Evolution of Racial and Ethnic Segregation: Pace and Place of Neighborhood Change (2010)

Michael D. M. Bader Presented at the Quantitative Methods in the Social Science Seminar Series, Columbia University, New York, New York.

Abstract.

Sociological research identifies racial segregation as a primary factor that perpetuates racial inequality. The continued influence of racial segregation depends on the patterns of neighborhood racial and ethnic change that evolve in the present multicultural, post-Civil Rights era. I argue that exploring the pace of neighborhood change and the places where change occurs links individual-level processes to metropolitan level changes in racial and ethnic segregation. To study the pace and place of emerging types of neighborhood change, I present novel graphical and statistical methods --~ternary plots and growth mixture models~-- that allow me to reduce the complexity of measuring continuous levels of long-term change in composition among multiple groups.
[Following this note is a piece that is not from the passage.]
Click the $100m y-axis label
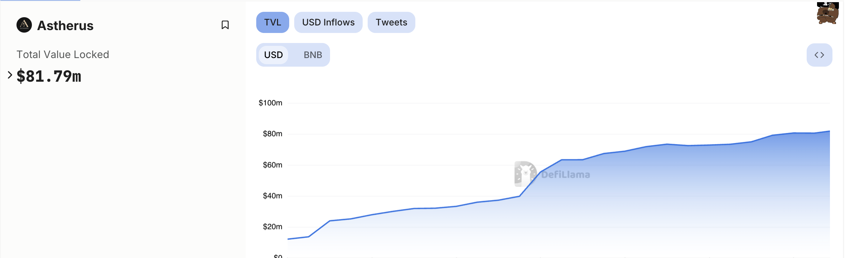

Using the Chicago metropolitan area as a case-study, I show that the pace of neighborhood change slows considerably after the 1970s and that contemporary patterns of neighborhood change evolve over multiple decades with specific spatial patterns. Uncovering the location of change in time and space explains the evolution of racial and ethnic segregation through black diffusion from traditionally black neighborhoods, Latino dispersion to new suburban enclaves, and white divergence into gentrifying areas and the distant suburbs.